* [Consigne écrite 1]
Mets à jour l'extrait sur « en » et « de » en reprenant tout ce qui va de « Je trouve qu'avec » jusqu'à « tous les jours. », avec « la matière » à la place de « le matériau ».
* [Consigne écrite 2]
Dans l'extrait, par quels exemples In-Su illustre-t-il que « de » sert aussi à indiquer le matériau d'un objet ?

Dans le cas qui nous occupe, la chaise en/de bois, je ne vois pas vraiment où est la toute petite subtilité. Je dois être trop balourd...


----------



## Lomegas

Je trouve qu'avec 'en' on attire l'attention sur le matériau, ce qu'on ne fait pas avec 'de'. Mais je crois que cela a peu d'importance dans la vie de tous les jours.

Je crois que je me suis trompé, cela semble être une question de registre.


----------



## ilie86

Bonjour,

avec la matière peut-on utiliser indifféremment de ou en?

Par exemple: construction ultramoderne en verre et en acier.

Vaut-il mieux utiliser de dans l'exemple ci-dessus?


----------



## matoupaschat

Ciao Ilie,
Pour moi, dans ce cas, c'est sans aucun doute comme tu l'écris "construction ultramoderne en verre ou en acier"


----------



## Lly4n4

Instinctivement, j'aurais écrit "construction ultramoderne de verre et d'acier", mais "construction ultramoderne en verre et acier" est tout aussi juste.


----------



## ilie86

Y-a-t-il des règles pour le choix entre en et de avec les matériaux?


----------



## matoupaschat

En y repensant, j'utiliserais aussi la préposition "de" s'il n'y avait pas l'adjectif "ultramoderne", mais il n'y a en effet aucune obligation, tout est question d'habitude...
[…]
Pour le choix entre _de_ et _en_​, je ne pense pas qu'il y ait de règle, il suffit de relire tout le fil pour s'en convaincre.


----------



## limettier

Bonjour,
Si pour exprimer la matière on utilise la préposition "en" (en coton, en lin, en soie, en jean...) pourquoi dit-on par contre chapeau de paille et non pas chapeau en paille?
Merci d'avance


----------



## In-Su

Parce que *de* aussi permet d'indiquer de quel matériau est composé un objet : bottes de cuir, étoffe de soie, fibre de verre. 
Pourquoi _en_ dans certains cas et _de_ dans d'autres ? Je l'ignore mais cela importe peu.


----------



## limettier

Merci, je pense que "de" est à employer dans un style soutenu et "en" dans la langue standard, en fait on dit couramment des bottes en cuir... C'est pourquoi je ne comprends pas pourquoi on ne dit pas "chapeau en paille" et on dit couramment chapeau de paille...


----------



## In-Su

Je pense que _de_ n'était pas aussi soutenu à l'époque où le chapeau de paille a fait son apparition que maintenant. Ce couvre-chef ayant beaucoup perdu en popularité, son nom n'a pas subi de mise à jour. Du reste, _chapeau d'paille_ nous vient plus naturellement que _chapeau en paille_.


----------



## pozzo

Merci pour les explications.  Pour généraliser un peu l'idée de l'emploi figuré, que pensez-vous de l'idée suivante ?

* [Entrées]
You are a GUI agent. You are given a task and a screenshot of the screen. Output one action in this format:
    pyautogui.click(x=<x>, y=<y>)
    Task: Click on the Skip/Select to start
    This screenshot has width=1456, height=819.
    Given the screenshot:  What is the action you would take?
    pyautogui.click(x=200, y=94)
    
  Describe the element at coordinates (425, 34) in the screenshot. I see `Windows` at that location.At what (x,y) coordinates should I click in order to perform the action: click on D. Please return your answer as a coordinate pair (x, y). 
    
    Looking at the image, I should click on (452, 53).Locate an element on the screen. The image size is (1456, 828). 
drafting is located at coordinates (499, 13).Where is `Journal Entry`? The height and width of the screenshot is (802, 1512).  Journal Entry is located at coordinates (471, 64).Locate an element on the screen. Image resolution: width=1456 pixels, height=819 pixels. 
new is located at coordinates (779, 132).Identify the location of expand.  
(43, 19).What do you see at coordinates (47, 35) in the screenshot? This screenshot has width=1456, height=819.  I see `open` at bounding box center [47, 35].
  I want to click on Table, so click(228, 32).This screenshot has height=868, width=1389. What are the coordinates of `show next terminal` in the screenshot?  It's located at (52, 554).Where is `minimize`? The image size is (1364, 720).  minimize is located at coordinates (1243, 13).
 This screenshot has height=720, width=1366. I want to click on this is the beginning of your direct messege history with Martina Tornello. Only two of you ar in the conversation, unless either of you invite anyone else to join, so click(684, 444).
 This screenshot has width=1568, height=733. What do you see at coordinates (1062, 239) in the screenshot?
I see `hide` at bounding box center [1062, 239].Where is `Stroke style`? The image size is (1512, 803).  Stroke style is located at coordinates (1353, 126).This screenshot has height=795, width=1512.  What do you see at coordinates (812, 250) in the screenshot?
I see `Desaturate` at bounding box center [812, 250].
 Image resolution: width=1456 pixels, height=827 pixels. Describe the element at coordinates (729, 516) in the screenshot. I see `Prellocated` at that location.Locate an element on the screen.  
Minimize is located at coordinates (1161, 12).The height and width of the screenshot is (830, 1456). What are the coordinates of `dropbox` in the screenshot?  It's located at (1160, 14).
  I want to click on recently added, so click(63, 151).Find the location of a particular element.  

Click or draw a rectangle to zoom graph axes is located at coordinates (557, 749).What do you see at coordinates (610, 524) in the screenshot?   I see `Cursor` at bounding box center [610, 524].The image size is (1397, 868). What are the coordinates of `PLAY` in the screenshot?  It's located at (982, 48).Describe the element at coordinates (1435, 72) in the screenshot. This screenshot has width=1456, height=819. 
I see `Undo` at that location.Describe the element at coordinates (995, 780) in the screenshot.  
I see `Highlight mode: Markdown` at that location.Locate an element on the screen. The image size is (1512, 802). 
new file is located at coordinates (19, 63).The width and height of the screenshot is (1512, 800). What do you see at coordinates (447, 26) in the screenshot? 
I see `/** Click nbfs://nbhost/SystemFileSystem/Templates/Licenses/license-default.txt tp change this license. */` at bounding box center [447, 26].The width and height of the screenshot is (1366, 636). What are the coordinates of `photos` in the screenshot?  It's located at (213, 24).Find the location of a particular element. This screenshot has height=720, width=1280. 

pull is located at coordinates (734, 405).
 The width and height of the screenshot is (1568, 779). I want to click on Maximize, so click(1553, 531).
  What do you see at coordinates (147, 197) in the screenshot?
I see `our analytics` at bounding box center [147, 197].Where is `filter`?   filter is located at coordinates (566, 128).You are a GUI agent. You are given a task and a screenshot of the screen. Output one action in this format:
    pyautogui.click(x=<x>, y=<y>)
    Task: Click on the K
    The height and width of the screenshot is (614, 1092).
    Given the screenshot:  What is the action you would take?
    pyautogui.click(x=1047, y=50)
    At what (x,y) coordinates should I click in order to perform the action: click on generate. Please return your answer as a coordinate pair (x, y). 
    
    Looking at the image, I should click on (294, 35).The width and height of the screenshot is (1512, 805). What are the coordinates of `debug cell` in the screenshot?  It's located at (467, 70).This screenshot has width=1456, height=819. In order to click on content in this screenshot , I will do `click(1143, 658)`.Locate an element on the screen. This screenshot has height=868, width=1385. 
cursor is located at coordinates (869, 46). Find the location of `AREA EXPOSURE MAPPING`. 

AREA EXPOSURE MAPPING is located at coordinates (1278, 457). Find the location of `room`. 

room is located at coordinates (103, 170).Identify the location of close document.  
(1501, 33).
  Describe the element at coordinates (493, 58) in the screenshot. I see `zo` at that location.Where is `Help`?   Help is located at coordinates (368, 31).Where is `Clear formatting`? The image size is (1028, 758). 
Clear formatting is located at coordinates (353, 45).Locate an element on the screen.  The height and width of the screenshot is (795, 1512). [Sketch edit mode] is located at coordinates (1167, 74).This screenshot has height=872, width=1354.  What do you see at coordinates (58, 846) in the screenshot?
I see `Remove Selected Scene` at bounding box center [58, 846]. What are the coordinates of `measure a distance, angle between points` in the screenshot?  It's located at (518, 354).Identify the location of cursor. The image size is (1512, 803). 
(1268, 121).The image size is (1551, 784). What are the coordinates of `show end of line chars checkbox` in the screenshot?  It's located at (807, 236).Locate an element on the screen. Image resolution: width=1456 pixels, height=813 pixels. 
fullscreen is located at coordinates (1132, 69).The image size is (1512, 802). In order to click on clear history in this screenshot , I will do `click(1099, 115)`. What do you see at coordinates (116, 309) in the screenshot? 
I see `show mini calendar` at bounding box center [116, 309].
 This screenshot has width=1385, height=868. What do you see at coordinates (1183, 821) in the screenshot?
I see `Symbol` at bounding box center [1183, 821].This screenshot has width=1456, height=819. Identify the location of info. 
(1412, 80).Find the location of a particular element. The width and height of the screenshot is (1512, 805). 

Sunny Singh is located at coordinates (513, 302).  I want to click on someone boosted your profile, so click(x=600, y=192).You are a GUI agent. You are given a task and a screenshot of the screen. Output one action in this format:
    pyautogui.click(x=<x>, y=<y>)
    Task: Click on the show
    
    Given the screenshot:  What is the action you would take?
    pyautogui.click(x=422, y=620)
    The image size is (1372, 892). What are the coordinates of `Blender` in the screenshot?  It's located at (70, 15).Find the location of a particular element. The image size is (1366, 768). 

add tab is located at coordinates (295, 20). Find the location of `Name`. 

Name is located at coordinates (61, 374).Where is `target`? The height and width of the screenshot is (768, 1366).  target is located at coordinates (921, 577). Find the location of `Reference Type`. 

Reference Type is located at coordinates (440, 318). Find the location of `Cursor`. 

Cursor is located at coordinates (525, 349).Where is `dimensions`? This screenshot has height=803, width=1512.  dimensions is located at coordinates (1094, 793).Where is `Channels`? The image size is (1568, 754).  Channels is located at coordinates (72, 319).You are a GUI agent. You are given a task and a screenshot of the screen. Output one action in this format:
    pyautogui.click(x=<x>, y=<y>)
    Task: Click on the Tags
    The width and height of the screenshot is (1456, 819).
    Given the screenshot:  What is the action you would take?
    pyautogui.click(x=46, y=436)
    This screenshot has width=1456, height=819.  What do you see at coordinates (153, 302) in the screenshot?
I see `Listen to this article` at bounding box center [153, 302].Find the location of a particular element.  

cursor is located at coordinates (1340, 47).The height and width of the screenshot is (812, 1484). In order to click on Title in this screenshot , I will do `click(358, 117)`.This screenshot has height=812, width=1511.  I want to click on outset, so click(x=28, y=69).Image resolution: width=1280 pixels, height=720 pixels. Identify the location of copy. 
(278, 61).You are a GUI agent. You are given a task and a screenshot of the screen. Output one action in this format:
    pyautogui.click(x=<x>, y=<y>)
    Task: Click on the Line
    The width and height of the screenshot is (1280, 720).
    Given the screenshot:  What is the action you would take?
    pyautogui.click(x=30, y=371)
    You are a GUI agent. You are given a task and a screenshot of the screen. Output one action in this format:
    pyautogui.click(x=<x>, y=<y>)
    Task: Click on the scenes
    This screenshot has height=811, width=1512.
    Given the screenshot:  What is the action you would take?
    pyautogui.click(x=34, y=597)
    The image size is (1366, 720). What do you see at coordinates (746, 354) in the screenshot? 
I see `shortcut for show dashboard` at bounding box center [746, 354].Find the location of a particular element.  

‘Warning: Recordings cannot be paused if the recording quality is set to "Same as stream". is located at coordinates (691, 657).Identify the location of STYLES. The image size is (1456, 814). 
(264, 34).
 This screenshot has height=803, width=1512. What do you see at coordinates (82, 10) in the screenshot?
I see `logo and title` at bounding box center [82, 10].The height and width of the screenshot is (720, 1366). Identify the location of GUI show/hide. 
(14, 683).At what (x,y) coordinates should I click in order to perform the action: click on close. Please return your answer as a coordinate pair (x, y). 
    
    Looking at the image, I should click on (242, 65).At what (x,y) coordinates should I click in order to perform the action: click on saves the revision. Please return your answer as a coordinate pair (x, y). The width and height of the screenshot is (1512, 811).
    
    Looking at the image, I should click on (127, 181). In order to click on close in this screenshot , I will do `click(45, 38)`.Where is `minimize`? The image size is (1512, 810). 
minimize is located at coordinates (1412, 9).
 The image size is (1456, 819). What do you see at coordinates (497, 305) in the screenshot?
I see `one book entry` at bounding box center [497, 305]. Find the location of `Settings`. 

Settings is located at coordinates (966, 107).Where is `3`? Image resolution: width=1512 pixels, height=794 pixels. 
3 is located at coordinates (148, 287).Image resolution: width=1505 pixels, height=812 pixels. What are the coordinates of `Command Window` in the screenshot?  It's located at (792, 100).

* [Réponse attendue 1]
Je trouve qu'avec 'en' on attire l'attention sur la matière, ce qu'on ne fait pas avec 'de'. Mais je crois que cela a peu d'importance dans la vie de tous les jours.

* [Réponse attendue 2]
Bottes de cuir, étoffe de soie, fibre de verre.